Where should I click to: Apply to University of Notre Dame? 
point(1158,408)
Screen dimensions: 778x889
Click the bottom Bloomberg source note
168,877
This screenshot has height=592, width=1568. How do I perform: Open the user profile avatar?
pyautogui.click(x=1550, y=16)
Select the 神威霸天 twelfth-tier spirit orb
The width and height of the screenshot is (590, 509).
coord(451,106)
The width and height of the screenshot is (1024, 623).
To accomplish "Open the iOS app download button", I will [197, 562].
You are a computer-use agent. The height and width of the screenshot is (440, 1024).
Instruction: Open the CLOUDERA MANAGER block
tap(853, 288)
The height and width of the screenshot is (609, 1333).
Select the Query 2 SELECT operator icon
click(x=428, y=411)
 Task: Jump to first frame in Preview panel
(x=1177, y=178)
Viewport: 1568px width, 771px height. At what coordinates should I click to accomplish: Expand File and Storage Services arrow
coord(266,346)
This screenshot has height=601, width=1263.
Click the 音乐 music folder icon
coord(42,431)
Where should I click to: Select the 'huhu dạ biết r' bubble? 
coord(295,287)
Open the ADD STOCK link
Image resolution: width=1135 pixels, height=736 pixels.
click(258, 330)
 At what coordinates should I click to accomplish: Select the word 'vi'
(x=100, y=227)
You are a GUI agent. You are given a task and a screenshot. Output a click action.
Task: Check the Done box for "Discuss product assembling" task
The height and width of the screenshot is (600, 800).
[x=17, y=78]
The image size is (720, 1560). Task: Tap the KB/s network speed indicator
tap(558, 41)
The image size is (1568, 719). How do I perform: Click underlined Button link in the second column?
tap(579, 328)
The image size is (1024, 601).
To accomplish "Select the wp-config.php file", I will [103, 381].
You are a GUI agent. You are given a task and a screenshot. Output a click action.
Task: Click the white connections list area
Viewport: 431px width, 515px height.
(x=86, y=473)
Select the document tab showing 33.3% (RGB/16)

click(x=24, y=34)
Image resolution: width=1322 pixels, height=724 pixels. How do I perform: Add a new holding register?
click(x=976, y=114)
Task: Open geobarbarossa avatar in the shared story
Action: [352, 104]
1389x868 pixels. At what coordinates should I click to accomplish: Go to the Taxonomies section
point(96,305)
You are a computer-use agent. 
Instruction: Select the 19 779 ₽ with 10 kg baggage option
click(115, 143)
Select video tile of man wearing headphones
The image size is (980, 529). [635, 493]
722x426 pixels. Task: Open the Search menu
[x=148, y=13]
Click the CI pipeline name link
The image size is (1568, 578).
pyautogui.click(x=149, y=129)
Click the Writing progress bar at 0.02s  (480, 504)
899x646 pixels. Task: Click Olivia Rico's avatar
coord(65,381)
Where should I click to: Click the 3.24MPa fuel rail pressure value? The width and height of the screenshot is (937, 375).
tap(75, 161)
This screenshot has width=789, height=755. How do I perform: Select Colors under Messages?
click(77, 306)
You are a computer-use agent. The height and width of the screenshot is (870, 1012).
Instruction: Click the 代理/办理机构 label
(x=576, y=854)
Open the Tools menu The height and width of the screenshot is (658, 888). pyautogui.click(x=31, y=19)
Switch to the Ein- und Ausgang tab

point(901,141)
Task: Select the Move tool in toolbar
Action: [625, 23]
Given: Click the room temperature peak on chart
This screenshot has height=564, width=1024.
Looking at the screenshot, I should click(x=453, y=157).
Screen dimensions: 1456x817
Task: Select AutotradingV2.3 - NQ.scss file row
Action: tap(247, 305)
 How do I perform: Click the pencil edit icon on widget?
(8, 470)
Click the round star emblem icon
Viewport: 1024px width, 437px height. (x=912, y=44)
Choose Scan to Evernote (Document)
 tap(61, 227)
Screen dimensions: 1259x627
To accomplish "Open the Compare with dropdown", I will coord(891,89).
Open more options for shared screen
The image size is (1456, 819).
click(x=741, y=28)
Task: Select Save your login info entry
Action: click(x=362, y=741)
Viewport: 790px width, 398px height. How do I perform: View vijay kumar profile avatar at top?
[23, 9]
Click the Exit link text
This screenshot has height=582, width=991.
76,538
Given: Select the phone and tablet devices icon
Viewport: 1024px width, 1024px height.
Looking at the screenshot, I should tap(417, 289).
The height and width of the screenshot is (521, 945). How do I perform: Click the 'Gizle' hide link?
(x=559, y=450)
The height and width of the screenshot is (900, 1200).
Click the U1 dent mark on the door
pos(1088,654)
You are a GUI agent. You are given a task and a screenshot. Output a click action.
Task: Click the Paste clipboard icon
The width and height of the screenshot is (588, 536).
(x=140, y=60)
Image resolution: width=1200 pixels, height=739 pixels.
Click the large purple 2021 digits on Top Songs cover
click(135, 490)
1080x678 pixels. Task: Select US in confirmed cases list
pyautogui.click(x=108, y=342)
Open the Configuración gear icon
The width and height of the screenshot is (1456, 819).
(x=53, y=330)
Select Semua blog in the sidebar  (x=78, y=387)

──────────────────────────────

## [Your goal]
Which of the lines above hold the word "will"? Copy each one.

## [Answer to this exercise]
To accomplish "Open the iOS app download button", I will [197, 562].
To accomplish "Select the wp-config.php file", I will [103, 381].
To accomplish "Open the Compare with dropdown", I will coord(891,89).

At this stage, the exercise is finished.